Work order — Read the data below line by line and copy each one with "agent" in it.

[Dataset entries]
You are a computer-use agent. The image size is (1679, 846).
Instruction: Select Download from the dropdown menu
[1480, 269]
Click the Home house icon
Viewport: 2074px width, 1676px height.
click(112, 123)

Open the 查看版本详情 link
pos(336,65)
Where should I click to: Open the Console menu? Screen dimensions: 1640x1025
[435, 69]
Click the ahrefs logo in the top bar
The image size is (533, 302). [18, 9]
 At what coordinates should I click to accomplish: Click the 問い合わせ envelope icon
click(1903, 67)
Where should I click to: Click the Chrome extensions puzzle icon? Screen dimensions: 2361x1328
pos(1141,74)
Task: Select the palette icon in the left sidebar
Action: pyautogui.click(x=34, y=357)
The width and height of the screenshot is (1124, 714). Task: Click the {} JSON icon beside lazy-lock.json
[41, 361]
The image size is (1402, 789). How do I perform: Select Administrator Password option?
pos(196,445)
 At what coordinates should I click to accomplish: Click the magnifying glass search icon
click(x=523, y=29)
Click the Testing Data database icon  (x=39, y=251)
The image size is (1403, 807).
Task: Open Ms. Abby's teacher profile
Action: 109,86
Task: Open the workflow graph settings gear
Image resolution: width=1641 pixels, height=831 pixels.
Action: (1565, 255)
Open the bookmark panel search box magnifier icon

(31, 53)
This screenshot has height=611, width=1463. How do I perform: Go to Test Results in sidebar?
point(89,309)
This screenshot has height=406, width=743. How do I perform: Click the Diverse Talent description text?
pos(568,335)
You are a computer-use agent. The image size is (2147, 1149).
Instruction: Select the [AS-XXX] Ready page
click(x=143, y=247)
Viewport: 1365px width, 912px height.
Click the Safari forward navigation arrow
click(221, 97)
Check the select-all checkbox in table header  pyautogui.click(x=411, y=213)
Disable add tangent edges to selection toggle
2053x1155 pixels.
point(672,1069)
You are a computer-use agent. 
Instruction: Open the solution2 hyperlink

Exercise output —
You are a computer-use agent. The image size is (1679, 846).
You are a computer-use agent. The image size is (2147, 1149).
You are a computer-use agent. 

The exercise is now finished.